Gene therapy in skin care might well one day enable us to enjoy better skin longer into our lives.  But it isn’t available yet, and despite the breathless enthusiasm of the journalists on the Mail there is nothing much to suggest that knowing what your personal DNA is like will enable a customised skin serum to give you any better skin than any other anti ageing product.

PS – The very first comment made on the Mail article by a member of the public was ‘Is this a paid article?’.  Quite.




 

http://www.dailymail.co.uk/sciencetech/article-2854741/Is-advanced-anti-ageing-cream-Scientists-use-individual-s-DNA-microchip-create-tailor-serum.html

Photo credit:

kevin dooley via photopin cc

 

5 thoughts on “Gene Therapy In Skincare”

  1. I guess to be fair to the Mail (words i never thought i’d ever say)!)….a number of magazines and bloggers have been equally excitable about this. I walked past the store the other day, Bond Street premises don’t come cheap…..would it cost as much if it was based elsewhere i wonder

  2. Thanks for explaining this Colin – it’s really hard for the consumer not to fall for the bamboozle and the hype. It’s hope in a jar with the emphasis on hope. I’m actually going to see if I can get a rental price for a property on Bond Street because I would genuinely be intrigued to know what rents have to be met. Most brands don’t head straight to a property on Bond Street so I think there’s even more to this.

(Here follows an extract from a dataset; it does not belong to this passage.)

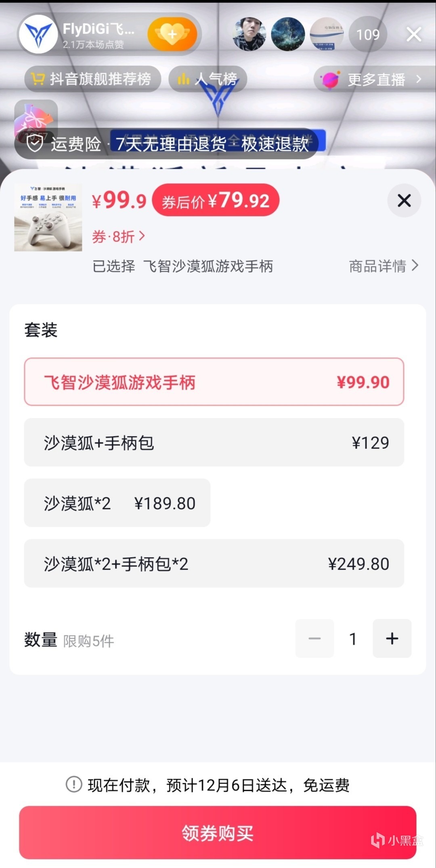
Task: View the controller product thumbnail
Action: click(48, 218)
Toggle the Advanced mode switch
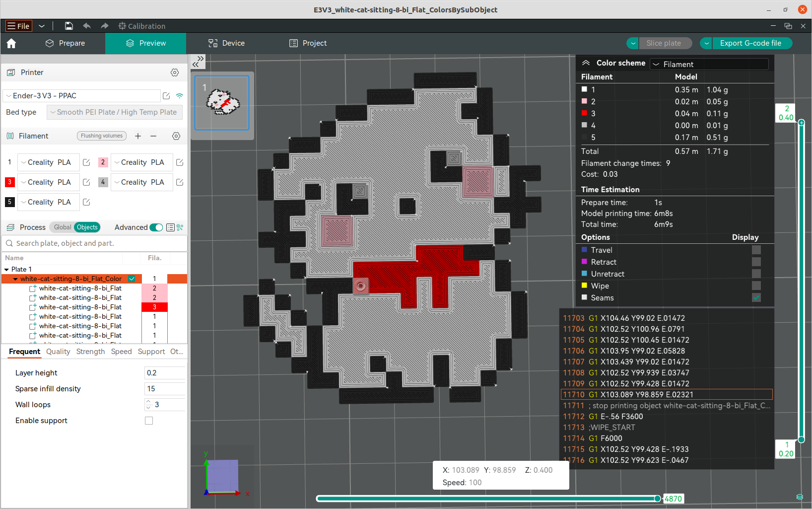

  3. Those are good points about the location. Bond Street isn’t exactly the place you would normally look for a high tech start up to emerge. In the article they say it is all about the science, but the very large rent cheque paid in advance still has to be covered somehow.

  4. Also, is the claim that too much collagen in a cream cannot be absorbed true? Surely that depends on different genes, not the collagen-producing ones?

    1. Well spotted Robyn. The claim that too much collagen in a cream cannot be absorbed is complete nonsense that is so far from reality it is hard to know where to start. For a start collagen as it stands is not absorbed at all. To get it through the skin you need to break it down to its component parts, whereupon it is not really collagen any more. In any case even if you could get it through the skin, just adding it is not going to help much. You cannot repair a building by throwing bricks at it from a distance. The way you increase collagen is by stimulating its production or inhibiting its breakdown. This can just about be done, but it is a hit and miss affair. We can’t simply turn it on and off at will. In theory you could overstimulate collagen production, but I have never heard of that actually happening. But I have never heard of Professor Toumazou despite his incredible achievements in creating an artificial pancreas, curing deafness and developing a wireless heart monitor, so what do I know? He may have some insight I don’t have that the Daily Mail haven’t fully explained.